Pioneer package expected to be major component; firms looking for help too

Deputy Prime Minister and Finance Minister Tharman Shanmugaratnam arriving at Parliament House on Feb 17, 2012. -- ST PHOTO: SAMUEL HE
Deputy Prime Minister and Finance Minister Tharman Shanmugaratnam arriving at Parliament House on Feb 17, 2012. -- ST PHOTO: SAMUEL HE

Weeks of speculation over the likely content of this year's Budget will finally be put to rest today.

Deputy Prime Minister and Finance Minister Tharman Shanmugaratnam will deliver the Budget statement in Parliament at 3.30pm.

Both individuals and companies will have plenty to look out for this year, going by pre-Budget hints from the Government and tips from observers.

The Pioneer Generation Package is expected to be a major component of this year's Budget.

Intended to honour the pioneer generation, the package is targeted at Singapore citizens who were 16 years or older in 1965 and who received citizenship by Dec 31, 1986.

It will include health-care subsidies, Medisave top-ups and other benefits.

For their part, companies will be on the lookout for tweaks to existing schemes that aim to help them with their restructuring efforts.

In Budget 2013, the Government unveiled a three-year transition support package to help firms become more efficient and move up the value chain.

Business associations, auditors and firms have called for tweaks to the schemes in this package, to prevent abuses and help companies with long-term transitions.

For instance, some observers expect the Productivity and Innovation Credit - which encourages businesses to invest in technology and automation to enhance their productivity - to be fine-tuned and extended beyond its 2015 expiry date.

Small and medium-sized enterprises have also called for more aid with expanding abroad, and improving their access to finance.

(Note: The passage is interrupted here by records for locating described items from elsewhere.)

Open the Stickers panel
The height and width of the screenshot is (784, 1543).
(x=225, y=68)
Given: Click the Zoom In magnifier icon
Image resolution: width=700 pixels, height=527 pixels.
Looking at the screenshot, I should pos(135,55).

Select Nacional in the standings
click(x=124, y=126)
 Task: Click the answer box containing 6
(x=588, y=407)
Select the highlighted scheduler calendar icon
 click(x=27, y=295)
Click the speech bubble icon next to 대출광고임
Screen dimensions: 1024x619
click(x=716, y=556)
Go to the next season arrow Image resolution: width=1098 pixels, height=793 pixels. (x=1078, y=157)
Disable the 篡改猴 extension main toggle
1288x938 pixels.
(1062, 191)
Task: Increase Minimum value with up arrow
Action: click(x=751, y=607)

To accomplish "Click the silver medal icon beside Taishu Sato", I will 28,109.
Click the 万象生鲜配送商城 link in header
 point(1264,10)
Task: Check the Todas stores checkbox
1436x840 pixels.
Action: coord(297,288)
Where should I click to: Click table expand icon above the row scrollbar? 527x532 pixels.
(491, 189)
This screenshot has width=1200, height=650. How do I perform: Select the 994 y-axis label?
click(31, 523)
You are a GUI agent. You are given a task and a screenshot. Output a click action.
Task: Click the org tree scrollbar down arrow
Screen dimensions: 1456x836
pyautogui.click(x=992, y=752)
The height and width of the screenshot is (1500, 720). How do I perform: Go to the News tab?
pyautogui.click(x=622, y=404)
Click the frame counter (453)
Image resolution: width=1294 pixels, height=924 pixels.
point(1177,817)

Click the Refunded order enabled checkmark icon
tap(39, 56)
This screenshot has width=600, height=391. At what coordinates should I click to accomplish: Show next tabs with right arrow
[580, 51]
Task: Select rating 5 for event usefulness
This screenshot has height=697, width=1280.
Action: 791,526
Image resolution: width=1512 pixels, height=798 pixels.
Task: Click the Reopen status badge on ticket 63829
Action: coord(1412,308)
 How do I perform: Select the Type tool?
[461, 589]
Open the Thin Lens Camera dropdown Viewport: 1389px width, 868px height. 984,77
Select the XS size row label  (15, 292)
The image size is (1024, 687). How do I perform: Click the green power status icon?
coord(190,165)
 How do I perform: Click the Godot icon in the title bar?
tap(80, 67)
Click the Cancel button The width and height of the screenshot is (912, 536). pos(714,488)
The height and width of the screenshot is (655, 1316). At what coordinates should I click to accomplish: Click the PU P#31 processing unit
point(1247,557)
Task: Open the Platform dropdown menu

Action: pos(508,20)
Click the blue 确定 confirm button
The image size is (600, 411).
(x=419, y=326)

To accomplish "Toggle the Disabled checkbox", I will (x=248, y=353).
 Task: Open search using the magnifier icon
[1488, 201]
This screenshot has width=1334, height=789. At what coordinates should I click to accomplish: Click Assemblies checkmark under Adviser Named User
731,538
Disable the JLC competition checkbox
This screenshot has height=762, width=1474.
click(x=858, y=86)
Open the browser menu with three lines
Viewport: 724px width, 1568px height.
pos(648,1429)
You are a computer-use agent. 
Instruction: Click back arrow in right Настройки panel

In line with efforts to cultivate a more inclusive society, analysts have suggested that higher taxes on wealth to pay for a likely increase in social spending and to reduce the income gap might be likely.

The wheels of a more progressive system were set in motion last year, with a shift towards taxing assets rather than income.

Higher property taxes on investment and higher-end owner-occupied homes were introduced, while the tax rate for luxury cars was also raised.

Of course, Singaporeans hope for "goodies" every time the Budget rolls around - and sometimes, these hopes are fulfilled.

For instance, the abolition of the radio and TV licence in Budget 2011 came as a pleasant surprise.

In previous Budgets, the Government has handed out income tax rebates and "growth dividends", in a bid to share the fruits of economic growth with Singaporeans, and help households with costs.